Let’s talk class at Cambridge

If the height of persecution for public school boys is a satirical article in The Tab, then that might be part of the problem

| UPDATED Cambridge Class Daisy Carter elitism Lads posh Swap swaps the tab The Tab Cambridge

A couple of weeks ago I wrote an article about lad culture at Cambridge and lots of people got quite angry about it.

The article focused pretty much exclusively on posh boy antics, which didn’t go down that well universally. Being the hideous attention seeker I am, I lapped up the controversy like a kitten to milk.

Milk finished, ego massaged and insatiable appetite for attention very nearly full, I started to think properly about why class-specific criticism touches such a nerve here.

Mmm attention

The attack on the “straight white upper-class male” isn’t exactly revolutionary. Tumblr girls have been shitting on you since 2k12 when they read their first feminist blog post.

I’m not out to criticize anyone for having privilege, just asking that you recognize it. As a straight, slightly povo but nonetheless middle-class white girl, said criticism would be all too hypocritical.
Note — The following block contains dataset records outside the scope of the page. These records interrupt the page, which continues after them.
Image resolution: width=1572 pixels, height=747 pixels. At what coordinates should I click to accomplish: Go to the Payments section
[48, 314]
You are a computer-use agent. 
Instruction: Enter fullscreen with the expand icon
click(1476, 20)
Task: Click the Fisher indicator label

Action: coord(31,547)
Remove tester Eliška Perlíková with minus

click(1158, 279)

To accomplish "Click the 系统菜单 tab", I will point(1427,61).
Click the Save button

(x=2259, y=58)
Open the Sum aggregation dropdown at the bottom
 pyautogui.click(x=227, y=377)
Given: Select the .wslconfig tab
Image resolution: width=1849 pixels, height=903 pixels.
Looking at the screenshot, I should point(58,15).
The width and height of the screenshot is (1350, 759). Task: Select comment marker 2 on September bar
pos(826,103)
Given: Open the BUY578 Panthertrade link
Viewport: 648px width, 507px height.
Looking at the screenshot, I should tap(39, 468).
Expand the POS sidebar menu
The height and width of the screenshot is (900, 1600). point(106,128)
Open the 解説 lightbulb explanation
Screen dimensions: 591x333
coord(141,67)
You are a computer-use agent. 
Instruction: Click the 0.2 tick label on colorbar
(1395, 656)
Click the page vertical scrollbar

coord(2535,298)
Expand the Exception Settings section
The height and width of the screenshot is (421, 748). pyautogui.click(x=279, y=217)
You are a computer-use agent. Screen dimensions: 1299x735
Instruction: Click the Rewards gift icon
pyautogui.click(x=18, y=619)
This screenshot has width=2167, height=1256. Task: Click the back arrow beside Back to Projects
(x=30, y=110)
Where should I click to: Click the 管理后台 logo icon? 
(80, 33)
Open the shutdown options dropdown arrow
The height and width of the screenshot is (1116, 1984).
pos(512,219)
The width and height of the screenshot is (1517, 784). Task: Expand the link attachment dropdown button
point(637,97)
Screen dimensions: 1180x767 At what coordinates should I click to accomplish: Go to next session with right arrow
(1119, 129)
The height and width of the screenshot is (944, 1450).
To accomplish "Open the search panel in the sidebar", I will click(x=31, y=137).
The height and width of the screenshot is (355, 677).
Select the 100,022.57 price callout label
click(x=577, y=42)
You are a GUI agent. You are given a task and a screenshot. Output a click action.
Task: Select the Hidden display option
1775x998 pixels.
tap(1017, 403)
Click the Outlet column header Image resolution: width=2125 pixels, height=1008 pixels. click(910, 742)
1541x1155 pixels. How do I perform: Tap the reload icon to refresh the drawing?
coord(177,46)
That said, I don’t think I’m flogging a dead horse. I don’t think you can have a meaningful conversation about lad culture at Cambridge without talking explicitly in terms of upper-class cultural practices. Us less-than-rich kids might get just as rowdy at swaps or drinking socs, but these practices weren’t born in shitty suburbs or council estates. It’s a kind of cultural assimilation. Lad culture and all its misogynistic trimmings existed at home, but they weren’t instituted in the same way.

Swap illustration

There’s a lot of fear about presenting Cambridge as elitist because it might put off applicants from poorer backgrounds. Unfortunately, Cambridge is elitist. According to the 2014 statistics, 7% of British children overall attend fee-paying schools (and 15% at sixth form), but they make up 39% of Cambridge undergraduates. Many of those non-fee paying schools are highly selective grammars.

There’s a reason most of you already had loads of mutual friends during freshers.

What I think is more off-putting for students from less privileged backgrounds is the pretence that all this is normal. Stop pretending it’s normal to be allowed into a restaurant to throw food around and stand on tables and run around naked whilst chanting about your mate’s last shag, knowing Micheal at Sesame will clean it all up afterward. Stop pretending it’s normal that 40 other people from your school go here.

I might show off about my full bursary status because here it feels cool and exotic, but there’s actually nothing abnormal about a household income under 25,000.

Normalizing elitism makes it much more intimidating. You can’t hope to deconstruct the image of Cambridge as elitist unless you first put your hands up and recognize it as so.

You can’t ignore how privilege impacts power dynamics. Privilege and a culture of entitlement do play a significant role in sexist lad culture and how it is scrutinized.

Sexism is shitty wherever it’s found, but the cultural grain already focuses a lot on working class sexism. Whilst I’ve been accused of immunizing working class men from critique, what is more worrying, I think, is that generally it’s privilege that immunizes you from this criticism.

“How would you like it if someone said that about poor people?” They do. A lot. Reverse snobbery will never be as prevalent or as damaging as the demonization of the poor.

Yesss boyssss

Sexists are often contained in the image of white van men and catcalling builders, not nice posh boys at Cambridge.

A woman who is a student here wrote two accounts on Facebook which were both disturbing and relatable.

“1. I leaned out of my window and politely asked a drinking society who’d spent 20 minutes chanting in Latin at 3am outside my accommodation to move a little further down the street (something we routinely do in our busy inner city area at home, usually met with maybe a little exasperation but the end result of people moving on – so I expected this to go the same way) where I was responded to with various yelled variations on “do you fucking know who we are? don’t fucking talk back at us you bitch! we don’t care who you are or what you think!” and they then spent a while chanting sexually violent / misogynistic stuff into my room as “punishment” for daring to challenge them I guess.”

“2. A guy in black tie smacking into me so hard in Fez that he spilled his whole drink on me and smashed my head into a wall, I said (again politely) ‘ouch, please watch what you’re doing!’ and he proceeded to push me again, call me a cunt, a bitch, and again tell me ‘not to fucking talk to him.’”

Fuck not talking about how class affects lad culture. Fears of reinforcing ideas about ‘us and them’ are redundant when that narrative already exists. We have to recognize that narrative if we are to talk honestly about why we are one of the worst places for lad culture in the country.

If you listen closely, you can hear the sound of a thousand tiny violins playing in the background.

(A public apology goes out to all those who innocently enjoy Nandos and a VK. The damaging aspects of lad culture don’t necessarily come served with a quarter chicken and a side of creamy mash.)